Although IVR is not new, it was initially supported by a variety of proprietary solutions. VoiceXML (Voice eXtensible Markup Language [30]) has been an important development in the standardisation of IVR. There are competing standards for IVR, but VoiceXML seems to have attracted the most support. The basic idea of VoiceXML is that users `fill in' fields of forms by speaking in response to prompts. VoiceXML platforms usually include sophisticated support for TTS (Text To Speech, i.e., synthesised speech output) and STT (Speech To Text, i.e., speech recognition). The completed information is then typically submitted to a program or database for further processing. VoiceXML lends itself to a wide variety of applications such as news and sports information, telephone banking, sales enquiries and orders, and travel bookings. For an application such as banking, VoiceXML could provide a voice-based front-end to an existing bank system. There could also be other front-ends to the same system, e.g., for Web browsing or WAP access.
As an application of XML, VoiceXML is textual in form. However, most commercial packages (e.g., Covigo Studio, Nuance V-Builder, Voxeo Designer) provide a graphical representation.
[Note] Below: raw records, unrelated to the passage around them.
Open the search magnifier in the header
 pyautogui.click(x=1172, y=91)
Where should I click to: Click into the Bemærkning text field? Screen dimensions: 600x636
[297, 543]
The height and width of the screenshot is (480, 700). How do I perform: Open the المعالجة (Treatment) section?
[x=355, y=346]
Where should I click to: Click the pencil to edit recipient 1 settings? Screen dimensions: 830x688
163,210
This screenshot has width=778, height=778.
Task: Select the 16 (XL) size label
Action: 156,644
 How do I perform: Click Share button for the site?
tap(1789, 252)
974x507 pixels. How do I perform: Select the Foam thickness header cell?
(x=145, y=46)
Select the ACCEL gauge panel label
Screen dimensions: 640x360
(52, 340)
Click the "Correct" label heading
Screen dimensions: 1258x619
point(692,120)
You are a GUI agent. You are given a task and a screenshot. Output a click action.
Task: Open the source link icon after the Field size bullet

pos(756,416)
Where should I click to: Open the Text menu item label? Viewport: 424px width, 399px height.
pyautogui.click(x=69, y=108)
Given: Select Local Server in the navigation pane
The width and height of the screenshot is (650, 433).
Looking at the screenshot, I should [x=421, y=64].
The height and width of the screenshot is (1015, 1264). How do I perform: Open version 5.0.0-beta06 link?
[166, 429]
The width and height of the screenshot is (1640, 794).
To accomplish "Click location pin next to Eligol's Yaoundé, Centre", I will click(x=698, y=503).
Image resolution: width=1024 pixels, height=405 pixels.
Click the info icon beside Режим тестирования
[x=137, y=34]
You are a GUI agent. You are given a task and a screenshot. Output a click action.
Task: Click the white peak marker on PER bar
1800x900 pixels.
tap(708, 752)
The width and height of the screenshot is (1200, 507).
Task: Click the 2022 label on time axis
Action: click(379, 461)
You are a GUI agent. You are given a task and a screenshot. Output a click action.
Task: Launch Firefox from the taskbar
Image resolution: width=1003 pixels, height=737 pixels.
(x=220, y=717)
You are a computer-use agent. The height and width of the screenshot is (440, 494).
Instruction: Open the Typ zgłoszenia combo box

VoiceXML has a nested, hierarchical structure that most packages reflect in graphical form. Some representations emphasise the relationship among VoiceXML elements, e.g., the flow of control among the fields of a form. Commercial packages are (not surprisingly) very close to VoiceXML since their aim is direct support of scripting with VoiceXML. As a programming language, VoiceXML focuses on how an IVR service is realised and not what it does. It can therefore be difficult to get a clear overview from VoiceXML of an IVR service.
It is easy, and even common, to write VoiceXML scripts that have implicit loops and complicated logic. To some extent, VoiceXML encourages this because its form interpretation algorithm requires multiple passes through a form. The consequences of certain VoiceXML constructs may not be immediately obvious, e.g., they may cause an indefinite loop.
VoiceXML adopts a pragmatic and programmatic approach to development. There is no way to formally check or analyse a VoiceXML script. Instead, VoiceXML must be debugged using traditional software engineering methods.
VoiceXML applications are essentially single scripts, though these can be made up from a number of individual documents (i.e., files). VoiceXML supports unconditional transfers (goto) and subroutine-like calls (subdialog) to other documents. However there is no equivalent of a feature. In fact, VoiceXML does not even use the term service.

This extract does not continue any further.